** begin MATERIAL SUPPLIED **

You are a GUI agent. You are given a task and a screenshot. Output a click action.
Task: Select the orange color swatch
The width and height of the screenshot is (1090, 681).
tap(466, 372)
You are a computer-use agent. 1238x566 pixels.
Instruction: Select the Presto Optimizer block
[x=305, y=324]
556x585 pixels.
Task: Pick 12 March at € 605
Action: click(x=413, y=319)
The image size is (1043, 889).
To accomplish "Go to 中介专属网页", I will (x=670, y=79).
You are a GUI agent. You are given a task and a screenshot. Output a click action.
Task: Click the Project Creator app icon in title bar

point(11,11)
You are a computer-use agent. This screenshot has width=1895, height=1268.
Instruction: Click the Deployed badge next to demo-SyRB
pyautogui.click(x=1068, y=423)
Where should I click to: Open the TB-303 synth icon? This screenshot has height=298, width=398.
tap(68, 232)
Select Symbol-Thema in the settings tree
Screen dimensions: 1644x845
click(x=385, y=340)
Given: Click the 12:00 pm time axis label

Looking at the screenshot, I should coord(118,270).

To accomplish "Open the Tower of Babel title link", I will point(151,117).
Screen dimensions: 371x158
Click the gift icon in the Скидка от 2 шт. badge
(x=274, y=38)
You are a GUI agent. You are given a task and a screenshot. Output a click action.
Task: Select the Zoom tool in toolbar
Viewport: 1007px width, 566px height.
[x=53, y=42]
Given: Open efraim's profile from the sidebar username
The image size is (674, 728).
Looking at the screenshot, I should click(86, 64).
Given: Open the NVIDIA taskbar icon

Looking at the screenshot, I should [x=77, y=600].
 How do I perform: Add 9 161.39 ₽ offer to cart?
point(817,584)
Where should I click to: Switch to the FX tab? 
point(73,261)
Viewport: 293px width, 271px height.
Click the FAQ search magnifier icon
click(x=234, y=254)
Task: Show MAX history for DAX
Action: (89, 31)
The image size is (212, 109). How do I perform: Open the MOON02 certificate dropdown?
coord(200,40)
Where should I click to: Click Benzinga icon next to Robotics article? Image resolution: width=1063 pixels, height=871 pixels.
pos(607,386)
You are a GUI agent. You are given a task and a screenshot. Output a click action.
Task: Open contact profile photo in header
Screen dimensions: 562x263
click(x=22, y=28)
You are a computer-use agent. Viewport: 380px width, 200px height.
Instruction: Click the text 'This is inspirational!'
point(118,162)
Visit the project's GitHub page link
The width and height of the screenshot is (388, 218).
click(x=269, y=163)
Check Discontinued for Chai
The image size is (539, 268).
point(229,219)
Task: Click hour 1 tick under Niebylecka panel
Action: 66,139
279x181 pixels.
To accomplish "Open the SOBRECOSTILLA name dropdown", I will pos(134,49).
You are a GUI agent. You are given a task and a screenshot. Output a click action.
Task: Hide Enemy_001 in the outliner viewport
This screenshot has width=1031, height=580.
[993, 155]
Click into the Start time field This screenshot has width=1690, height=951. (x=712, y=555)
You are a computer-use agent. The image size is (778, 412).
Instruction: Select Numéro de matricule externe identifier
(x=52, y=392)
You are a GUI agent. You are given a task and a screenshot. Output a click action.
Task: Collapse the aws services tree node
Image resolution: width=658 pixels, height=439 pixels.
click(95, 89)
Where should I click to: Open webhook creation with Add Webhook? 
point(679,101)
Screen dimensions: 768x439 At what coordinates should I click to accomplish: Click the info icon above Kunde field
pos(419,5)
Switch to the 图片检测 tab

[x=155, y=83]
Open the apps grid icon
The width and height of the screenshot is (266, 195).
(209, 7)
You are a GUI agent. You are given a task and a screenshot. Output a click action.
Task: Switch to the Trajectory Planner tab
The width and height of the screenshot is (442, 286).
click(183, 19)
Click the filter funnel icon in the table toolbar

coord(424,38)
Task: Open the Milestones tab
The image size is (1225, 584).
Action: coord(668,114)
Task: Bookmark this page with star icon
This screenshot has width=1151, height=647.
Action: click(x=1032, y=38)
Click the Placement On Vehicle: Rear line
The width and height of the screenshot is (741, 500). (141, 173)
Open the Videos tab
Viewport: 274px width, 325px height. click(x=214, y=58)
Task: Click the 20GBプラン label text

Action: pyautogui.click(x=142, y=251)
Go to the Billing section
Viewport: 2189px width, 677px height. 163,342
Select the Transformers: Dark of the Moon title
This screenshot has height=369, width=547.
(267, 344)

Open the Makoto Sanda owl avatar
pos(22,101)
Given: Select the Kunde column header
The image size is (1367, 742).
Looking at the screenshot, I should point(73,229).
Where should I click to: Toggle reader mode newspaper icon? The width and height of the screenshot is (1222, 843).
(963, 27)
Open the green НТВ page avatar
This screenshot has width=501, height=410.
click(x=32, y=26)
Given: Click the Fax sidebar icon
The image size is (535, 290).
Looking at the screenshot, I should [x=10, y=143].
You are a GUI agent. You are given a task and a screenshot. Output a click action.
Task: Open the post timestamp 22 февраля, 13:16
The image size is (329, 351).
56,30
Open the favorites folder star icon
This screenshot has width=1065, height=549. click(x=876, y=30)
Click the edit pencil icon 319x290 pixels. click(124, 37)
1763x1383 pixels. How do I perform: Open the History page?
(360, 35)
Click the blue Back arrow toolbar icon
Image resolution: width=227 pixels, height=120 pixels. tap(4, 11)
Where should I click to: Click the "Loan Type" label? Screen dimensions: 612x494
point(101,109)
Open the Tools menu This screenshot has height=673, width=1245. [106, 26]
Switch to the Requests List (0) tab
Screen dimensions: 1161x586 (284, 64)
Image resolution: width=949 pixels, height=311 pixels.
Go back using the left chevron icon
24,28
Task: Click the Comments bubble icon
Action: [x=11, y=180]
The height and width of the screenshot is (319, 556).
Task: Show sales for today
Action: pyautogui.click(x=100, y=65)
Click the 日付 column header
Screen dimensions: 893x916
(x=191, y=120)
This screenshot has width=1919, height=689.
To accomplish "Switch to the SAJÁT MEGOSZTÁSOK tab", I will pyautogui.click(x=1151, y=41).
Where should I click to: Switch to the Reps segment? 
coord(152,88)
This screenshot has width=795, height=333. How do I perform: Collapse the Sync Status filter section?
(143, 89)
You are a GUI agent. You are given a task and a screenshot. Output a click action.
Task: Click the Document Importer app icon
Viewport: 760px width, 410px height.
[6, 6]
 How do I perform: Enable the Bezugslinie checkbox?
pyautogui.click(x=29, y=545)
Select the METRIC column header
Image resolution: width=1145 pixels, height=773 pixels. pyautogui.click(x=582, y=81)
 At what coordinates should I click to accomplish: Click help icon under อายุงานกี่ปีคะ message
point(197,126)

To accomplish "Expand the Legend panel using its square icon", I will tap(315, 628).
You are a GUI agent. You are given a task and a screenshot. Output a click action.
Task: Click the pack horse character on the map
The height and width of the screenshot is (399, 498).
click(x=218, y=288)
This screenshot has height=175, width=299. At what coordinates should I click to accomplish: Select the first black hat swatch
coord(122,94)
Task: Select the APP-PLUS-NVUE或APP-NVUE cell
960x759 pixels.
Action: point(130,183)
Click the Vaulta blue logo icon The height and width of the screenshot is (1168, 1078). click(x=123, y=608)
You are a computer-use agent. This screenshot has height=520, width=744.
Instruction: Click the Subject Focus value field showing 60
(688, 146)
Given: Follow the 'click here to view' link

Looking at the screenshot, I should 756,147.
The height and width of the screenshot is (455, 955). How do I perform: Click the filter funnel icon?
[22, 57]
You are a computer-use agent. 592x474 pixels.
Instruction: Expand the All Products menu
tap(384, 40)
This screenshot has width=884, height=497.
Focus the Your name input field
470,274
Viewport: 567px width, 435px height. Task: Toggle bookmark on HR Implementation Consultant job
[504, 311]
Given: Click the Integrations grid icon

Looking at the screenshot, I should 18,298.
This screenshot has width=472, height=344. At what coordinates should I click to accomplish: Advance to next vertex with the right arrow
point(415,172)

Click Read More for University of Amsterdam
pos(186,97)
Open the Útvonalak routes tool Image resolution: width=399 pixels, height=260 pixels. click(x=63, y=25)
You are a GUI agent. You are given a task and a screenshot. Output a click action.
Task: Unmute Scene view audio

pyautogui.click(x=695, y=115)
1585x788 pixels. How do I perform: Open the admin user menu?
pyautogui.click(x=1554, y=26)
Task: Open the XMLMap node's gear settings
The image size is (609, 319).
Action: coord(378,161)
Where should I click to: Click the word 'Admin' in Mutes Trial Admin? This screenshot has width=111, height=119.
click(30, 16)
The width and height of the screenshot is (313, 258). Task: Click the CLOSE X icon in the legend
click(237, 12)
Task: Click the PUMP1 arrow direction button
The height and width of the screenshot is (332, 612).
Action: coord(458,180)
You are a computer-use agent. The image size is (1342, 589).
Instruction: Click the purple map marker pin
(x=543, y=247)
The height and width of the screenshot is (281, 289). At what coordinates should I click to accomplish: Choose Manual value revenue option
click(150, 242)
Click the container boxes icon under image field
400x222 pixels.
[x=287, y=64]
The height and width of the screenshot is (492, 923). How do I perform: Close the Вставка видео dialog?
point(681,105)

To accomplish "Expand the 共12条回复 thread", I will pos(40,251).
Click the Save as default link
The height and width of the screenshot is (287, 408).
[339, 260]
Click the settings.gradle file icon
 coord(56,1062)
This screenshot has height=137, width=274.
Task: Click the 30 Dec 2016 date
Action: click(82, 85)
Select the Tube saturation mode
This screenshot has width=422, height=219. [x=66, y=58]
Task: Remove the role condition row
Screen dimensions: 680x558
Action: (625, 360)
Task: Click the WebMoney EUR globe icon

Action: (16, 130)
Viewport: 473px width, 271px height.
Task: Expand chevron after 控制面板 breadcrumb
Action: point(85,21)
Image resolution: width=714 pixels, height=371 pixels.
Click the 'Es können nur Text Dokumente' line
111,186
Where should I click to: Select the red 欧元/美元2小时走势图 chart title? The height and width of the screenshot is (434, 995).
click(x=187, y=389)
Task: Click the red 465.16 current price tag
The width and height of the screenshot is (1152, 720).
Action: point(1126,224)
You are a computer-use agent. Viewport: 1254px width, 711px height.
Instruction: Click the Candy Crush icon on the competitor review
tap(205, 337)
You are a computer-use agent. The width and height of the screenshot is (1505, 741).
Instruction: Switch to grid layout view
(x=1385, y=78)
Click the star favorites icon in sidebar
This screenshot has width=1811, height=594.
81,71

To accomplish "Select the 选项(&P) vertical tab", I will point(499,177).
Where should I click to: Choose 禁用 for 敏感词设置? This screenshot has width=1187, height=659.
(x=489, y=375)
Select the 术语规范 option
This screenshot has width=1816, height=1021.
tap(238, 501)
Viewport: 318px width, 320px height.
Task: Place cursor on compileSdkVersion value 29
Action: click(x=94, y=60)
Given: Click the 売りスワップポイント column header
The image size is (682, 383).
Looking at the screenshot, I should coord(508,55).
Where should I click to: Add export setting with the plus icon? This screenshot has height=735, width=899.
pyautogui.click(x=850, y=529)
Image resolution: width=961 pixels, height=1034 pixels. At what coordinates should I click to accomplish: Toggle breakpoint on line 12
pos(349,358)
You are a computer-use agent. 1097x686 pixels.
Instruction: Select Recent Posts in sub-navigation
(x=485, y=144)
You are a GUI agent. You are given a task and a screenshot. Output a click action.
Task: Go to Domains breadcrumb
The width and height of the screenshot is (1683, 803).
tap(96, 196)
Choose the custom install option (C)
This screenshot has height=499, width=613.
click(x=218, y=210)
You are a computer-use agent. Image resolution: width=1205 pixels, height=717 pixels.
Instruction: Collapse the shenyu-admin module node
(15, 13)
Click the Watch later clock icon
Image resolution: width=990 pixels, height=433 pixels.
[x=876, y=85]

** end MATERIAL SUPPLIED **

◆ **WHAT YOU ARE ASKED TO DO**:
Format the material as a JSON list of strings, one string per line and no blank lines, starting with the line containing "This screenshot has width=1919, height=689." and going on through the line containing "coord(152,88)", both included.

◆ **ANSWER FOR THE TASK**:
[
  "This screenshot has width=1919, height=689.",
  "To accomplish \"Switch to the SAJÁT MEGOSZTÁSOK tab\", I will pyautogui.click(x=1151, y=41).",
  "Where should I click to: Switch to the Reps segment? ",
  "coord(152,88)"
]